**ABOUT THIS EXERCISE:** Take every line from the records below that includes the word "Service".

┌─ DATA FOR REVIEW

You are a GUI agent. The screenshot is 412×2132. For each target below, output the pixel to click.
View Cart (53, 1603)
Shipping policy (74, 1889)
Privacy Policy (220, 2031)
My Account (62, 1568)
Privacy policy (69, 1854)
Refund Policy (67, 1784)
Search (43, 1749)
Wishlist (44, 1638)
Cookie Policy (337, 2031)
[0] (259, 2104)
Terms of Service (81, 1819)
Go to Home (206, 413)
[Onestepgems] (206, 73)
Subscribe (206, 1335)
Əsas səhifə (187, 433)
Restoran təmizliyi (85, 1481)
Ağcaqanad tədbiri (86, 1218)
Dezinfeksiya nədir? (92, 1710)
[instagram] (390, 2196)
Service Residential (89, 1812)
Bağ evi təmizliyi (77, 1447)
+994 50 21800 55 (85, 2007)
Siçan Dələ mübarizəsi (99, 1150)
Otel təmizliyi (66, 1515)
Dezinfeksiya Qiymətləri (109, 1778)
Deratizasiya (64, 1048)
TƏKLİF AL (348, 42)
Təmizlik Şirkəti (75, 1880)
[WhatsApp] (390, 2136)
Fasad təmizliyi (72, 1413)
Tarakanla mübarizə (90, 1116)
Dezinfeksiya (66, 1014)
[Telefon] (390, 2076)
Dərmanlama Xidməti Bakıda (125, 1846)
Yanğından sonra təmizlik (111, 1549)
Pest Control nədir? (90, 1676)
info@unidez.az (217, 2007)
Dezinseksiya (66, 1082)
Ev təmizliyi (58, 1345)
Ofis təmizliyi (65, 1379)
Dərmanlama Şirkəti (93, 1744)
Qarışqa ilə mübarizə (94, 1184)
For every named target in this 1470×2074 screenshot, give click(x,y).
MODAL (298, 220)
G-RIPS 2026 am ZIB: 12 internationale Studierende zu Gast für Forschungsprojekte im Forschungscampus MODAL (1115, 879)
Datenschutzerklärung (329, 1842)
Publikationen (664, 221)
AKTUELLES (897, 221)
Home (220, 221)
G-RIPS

└─

**RESULT OF THIS EXERCISE:**
Terms of Service (81, 1819)
Service Residential (89, 1812)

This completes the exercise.